BEGIN

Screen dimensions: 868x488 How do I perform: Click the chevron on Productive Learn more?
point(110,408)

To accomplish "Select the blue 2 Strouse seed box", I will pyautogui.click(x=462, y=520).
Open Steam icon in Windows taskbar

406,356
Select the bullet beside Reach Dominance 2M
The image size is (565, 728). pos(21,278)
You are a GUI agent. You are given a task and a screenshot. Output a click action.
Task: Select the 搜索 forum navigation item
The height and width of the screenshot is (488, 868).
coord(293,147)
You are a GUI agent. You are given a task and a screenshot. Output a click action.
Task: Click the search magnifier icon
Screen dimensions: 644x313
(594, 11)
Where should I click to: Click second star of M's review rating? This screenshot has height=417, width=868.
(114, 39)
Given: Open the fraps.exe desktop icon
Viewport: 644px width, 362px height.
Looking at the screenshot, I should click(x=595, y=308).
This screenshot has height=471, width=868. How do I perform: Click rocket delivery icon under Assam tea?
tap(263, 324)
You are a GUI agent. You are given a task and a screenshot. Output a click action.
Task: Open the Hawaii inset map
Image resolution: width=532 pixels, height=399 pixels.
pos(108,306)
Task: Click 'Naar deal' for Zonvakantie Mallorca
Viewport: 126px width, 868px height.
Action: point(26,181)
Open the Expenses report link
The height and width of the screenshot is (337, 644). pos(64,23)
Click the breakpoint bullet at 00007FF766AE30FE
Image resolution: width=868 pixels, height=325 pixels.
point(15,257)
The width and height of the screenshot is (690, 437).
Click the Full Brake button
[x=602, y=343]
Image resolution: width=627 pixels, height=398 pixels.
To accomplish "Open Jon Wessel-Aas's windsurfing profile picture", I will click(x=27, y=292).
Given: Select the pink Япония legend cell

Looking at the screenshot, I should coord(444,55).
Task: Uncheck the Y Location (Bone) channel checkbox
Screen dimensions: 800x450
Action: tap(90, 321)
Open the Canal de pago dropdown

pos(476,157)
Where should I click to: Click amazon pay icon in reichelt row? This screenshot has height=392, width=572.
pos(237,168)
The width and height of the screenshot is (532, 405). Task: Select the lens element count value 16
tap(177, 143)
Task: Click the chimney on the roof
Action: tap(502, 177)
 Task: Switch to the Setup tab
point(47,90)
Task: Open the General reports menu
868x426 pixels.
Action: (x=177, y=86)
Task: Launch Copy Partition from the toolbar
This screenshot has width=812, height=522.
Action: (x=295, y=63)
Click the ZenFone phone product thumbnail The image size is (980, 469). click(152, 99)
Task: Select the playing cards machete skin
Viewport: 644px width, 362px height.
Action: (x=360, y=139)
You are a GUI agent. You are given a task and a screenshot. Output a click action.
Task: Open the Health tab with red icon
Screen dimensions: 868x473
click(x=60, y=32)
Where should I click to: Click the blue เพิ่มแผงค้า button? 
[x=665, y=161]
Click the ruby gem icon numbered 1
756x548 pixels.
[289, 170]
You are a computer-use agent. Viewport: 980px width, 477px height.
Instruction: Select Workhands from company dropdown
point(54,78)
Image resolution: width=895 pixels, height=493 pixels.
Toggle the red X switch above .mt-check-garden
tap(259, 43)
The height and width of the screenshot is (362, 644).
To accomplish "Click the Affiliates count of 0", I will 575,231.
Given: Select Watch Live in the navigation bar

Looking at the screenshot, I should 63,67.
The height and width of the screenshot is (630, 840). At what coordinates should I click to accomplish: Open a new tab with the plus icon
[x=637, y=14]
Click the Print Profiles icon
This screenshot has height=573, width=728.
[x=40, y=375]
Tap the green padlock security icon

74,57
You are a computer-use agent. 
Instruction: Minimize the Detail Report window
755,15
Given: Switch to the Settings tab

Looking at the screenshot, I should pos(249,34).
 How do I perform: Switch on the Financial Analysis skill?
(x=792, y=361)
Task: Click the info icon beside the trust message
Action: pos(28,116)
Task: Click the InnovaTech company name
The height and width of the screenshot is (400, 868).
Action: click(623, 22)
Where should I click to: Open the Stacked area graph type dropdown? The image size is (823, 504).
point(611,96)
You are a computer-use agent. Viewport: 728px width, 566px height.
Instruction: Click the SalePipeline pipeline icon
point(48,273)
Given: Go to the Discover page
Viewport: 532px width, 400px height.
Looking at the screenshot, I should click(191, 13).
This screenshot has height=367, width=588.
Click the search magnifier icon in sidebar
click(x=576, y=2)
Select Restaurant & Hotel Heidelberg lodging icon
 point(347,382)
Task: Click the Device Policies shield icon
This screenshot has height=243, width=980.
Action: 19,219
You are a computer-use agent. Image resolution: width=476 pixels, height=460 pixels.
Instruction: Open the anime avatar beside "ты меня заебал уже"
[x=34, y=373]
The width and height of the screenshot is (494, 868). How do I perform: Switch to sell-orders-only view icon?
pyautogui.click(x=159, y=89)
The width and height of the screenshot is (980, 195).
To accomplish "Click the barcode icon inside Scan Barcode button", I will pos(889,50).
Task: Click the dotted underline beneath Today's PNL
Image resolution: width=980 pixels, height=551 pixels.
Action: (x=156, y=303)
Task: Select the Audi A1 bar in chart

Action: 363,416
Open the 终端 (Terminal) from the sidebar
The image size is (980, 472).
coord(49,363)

END

» **Problem to solve**
Please write out the whole listing once more, exactly.

» **Solution to this task**
Screen dimensions: 868x488 How do I perform: Click the chevron on Productive Learn more?
point(110,408)

To accomplish "Select the blue 2 Strouse seed box", I will pyautogui.click(x=462, y=520).
Open Steam icon in Windows taskbar

406,356
Select the bullet beside Reach Dominance 2M
The image size is (565, 728). pos(21,278)
You are a GUI agent. You are given a task and a screenshot. Output a click action.
Task: Select the 搜索 forum navigation item
The height and width of the screenshot is (488, 868).
coord(293,147)
You are a GUI agent. You are given a task and a screenshot. Output a click action.
Task: Click the search magnifier icon
Screen dimensions: 644x313
(594, 11)
Where should I click to: Click second star of M's review rating? This screenshot has height=417, width=868.
(114, 39)
Given: Open the fraps.exe desktop icon
Viewport: 644px width, 362px height.
Looking at the screenshot, I should click(x=595, y=308).
This screenshot has height=471, width=868. How do I perform: Click rocket delivery icon under Assam tea?
tap(263, 324)
You are a GUI agent. You are given a task and a screenshot. Output a click action.
Task: Open the Hawaii inset map
Image resolution: width=532 pixels, height=399 pixels.
pos(108,306)
Task: Click 'Naar deal' for Zonvakantie Mallorca
Viewport: 126px width, 868px height.
Action: point(26,181)
Open the Expenses report link
The height and width of the screenshot is (337, 644). pos(64,23)
Click the breakpoint bullet at 00007FF766AE30FE
Image resolution: width=868 pixels, height=325 pixels.
point(15,257)
The width and height of the screenshot is (690, 437).
Click the Full Brake button
[x=602, y=343]
Image resolution: width=627 pixels, height=398 pixels.
To accomplish "Open Jon Wessel-Aas's windsurfing profile picture", I will click(x=27, y=292).
Given: Select the pink Япония legend cell

Looking at the screenshot, I should coord(444,55).
Task: Uncheck the Y Location (Bone) channel checkbox
Screen dimensions: 800x450
Action: tap(90, 321)
Open the Canal de pago dropdown

pos(476,157)
Where should I click to: Click amazon pay icon in reichelt row? This screenshot has height=392, width=572.
pos(237,168)
The width and height of the screenshot is (532, 405). Task: Select the lens element count value 16
tap(177, 143)
Task: Click the chimney on the roof
Action: tap(502, 177)
 Task: Switch to the Setup tab
point(47,90)
Task: Open the General reports menu
868x426 pixels.
Action: (x=177, y=86)
Task: Launch Copy Partition from the toolbar
This screenshot has width=812, height=522.
Action: (x=295, y=63)
Click the ZenFone phone product thumbnail The image size is (980, 469). click(152, 99)
Task: Select the playing cards machete skin
Viewport: 644px width, 362px height.
Action: (x=360, y=139)
You are a GUI agent. You are given a task and a screenshot. Output a click action.
Task: Open the Health tab with red icon
Screen dimensions: 868x473
click(x=60, y=32)
Where should I click to: Click the blue เพิ่มแผงค้า button? 
[x=665, y=161]
Click the ruby gem icon numbered 1
756x548 pixels.
[289, 170]
You are a computer-use agent. Viewport: 980px width, 477px height.
Instruction: Select Workhands from company dropdown
point(54,78)
Image resolution: width=895 pixels, height=493 pixels.
Toggle the red X switch above .mt-check-garden
tap(259, 43)
The height and width of the screenshot is (362, 644).
To accomplish "Click the Affiliates count of 0", I will 575,231.
Given: Select Watch Live in the navigation bar

Looking at the screenshot, I should 63,67.
The height and width of the screenshot is (630, 840). At what coordinates should I click to accomplish: Open a new tab with the plus icon
[x=637, y=14]
Click the Print Profiles icon
This screenshot has height=573, width=728.
[x=40, y=375]
Tap the green padlock security icon

74,57
You are a computer-use agent. 
Instruction: Minimize the Detail Report window
755,15
Given: Switch to the Settings tab

Looking at the screenshot, I should pos(249,34).
 How do I perform: Switch on the Financial Analysis skill?
(x=792, y=361)
Task: Click the info icon beside the trust message
Action: pos(28,116)
Task: Click the InnovaTech company name
The height and width of the screenshot is (400, 868).
Action: click(623, 22)
Where should I click to: Open the Stacked area graph type dropdown? The image size is (823, 504).
point(611,96)
You are a computer-use agent. Viewport: 728px width, 566px height.
Instruction: Click the SalePipeline pipeline icon
point(48,273)
Given: Go to the Discover page
Viewport: 532px width, 400px height.
Looking at the screenshot, I should click(191, 13).
This screenshot has height=367, width=588.
Click the search magnifier icon in sidebar
click(x=576, y=2)
Select Restaurant & Hotel Heidelberg lodging icon
 point(347,382)
Task: Click the Device Policies shield icon
This screenshot has height=243, width=980.
Action: 19,219
You are a computer-use agent. Image resolution: width=476 pixels, height=460 pixels.
Instruction: Open the anime avatar beside "ты меня заебал уже"
[x=34, y=373]
The width and height of the screenshot is (494, 868). How do I perform: Switch to sell-orders-only view icon?
pyautogui.click(x=159, y=89)
The width and height of the screenshot is (980, 195).
To accomplish "Click the barcode icon inside Scan Barcode button", I will pos(889,50).
Task: Click the dotted underline beneath Today's PNL
Image resolution: width=980 pixels, height=551 pixels.
Action: (x=156, y=303)
Task: Select the Audi A1 bar in chart

Action: 363,416
Open the 终端 (Terminal) from the sidebar
The image size is (980, 472).
coord(49,363)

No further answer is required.